--- Task goal ---
Only the lines of the data below from the one with "Where should I click to: Open" through the one with "Task: Click the money bag icon beside 1606" are wanted. Repeat them exactly.

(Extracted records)
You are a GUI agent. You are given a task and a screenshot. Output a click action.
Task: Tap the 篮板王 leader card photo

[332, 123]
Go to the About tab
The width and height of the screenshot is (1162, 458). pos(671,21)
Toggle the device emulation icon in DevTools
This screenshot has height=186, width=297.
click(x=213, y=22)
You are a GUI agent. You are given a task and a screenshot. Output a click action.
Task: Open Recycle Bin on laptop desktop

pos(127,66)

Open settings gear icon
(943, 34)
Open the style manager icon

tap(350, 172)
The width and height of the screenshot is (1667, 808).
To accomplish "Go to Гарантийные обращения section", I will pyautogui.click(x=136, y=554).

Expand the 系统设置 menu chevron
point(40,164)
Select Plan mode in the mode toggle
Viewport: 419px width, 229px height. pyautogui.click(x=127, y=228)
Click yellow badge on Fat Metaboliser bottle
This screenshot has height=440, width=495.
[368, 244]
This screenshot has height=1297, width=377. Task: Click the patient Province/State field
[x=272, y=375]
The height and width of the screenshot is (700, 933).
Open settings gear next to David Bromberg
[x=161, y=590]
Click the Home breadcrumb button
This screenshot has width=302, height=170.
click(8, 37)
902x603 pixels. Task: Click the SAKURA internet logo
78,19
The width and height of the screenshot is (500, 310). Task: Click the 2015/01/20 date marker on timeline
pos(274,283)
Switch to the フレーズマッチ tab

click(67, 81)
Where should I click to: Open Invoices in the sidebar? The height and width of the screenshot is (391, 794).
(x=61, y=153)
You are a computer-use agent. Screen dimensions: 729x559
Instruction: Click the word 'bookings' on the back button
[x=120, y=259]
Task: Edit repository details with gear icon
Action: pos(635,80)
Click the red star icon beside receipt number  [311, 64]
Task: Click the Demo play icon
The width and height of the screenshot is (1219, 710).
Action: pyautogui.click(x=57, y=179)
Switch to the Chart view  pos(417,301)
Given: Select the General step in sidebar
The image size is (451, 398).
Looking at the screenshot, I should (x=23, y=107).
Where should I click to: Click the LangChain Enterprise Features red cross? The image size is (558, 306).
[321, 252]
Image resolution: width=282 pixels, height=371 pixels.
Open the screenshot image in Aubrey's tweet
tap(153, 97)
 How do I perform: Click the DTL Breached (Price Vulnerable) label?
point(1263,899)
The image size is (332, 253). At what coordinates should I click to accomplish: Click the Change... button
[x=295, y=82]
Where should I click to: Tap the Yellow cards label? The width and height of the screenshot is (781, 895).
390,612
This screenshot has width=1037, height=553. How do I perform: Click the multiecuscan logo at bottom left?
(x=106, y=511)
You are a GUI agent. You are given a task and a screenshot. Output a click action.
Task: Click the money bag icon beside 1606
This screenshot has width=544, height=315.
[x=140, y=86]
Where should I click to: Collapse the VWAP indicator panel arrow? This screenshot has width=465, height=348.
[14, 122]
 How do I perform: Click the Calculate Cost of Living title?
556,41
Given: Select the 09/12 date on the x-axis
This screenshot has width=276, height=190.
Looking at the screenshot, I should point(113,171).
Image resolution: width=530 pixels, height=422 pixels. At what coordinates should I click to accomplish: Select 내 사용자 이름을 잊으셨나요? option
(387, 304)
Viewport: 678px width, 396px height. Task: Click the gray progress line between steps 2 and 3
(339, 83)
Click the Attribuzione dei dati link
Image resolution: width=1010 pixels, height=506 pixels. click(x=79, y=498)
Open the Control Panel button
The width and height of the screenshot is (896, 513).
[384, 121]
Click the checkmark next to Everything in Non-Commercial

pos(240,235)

--- Completed task ---
Where should I click to: Open Invoices in the sidebar? The height and width of the screenshot is (391, 794).
(x=61, y=153)
You are a computer-use agent. Screen dimensions: 729x559
Instruction: Click the word 'bookings' on the back button
[x=120, y=259]
Task: Edit repository details with gear icon
Action: pos(635,80)
Click the red star icon beside receipt number  [311, 64]
Task: Click the Demo play icon
The width and height of the screenshot is (1219, 710).
Action: pyautogui.click(x=57, y=179)
Switch to the Chart view  pos(417,301)
Given: Select the General step in sidebar
The image size is (451, 398).
Looking at the screenshot, I should (x=23, y=107).
Where should I click to: Click the LangChain Enterprise Features red cross? The image size is (558, 306).
[321, 252]
Image resolution: width=282 pixels, height=371 pixels.
Open the screenshot image in Aubrey's tweet
tap(153, 97)
 How do I perform: Click the DTL Breached (Price Vulnerable) label?
point(1263,899)
The image size is (332, 253). At what coordinates should I click to accomplish: Click the Change... button
[x=295, y=82]
Where should I click to: Tap the Yellow cards label? The width and height of the screenshot is (781, 895).
390,612
This screenshot has width=1037, height=553. How do I perform: Click the multiecuscan logo at bottom left?
(x=106, y=511)
You are a GUI agent. You are given a task and a screenshot. Output a click action.
Task: Click the money bag icon beside 1606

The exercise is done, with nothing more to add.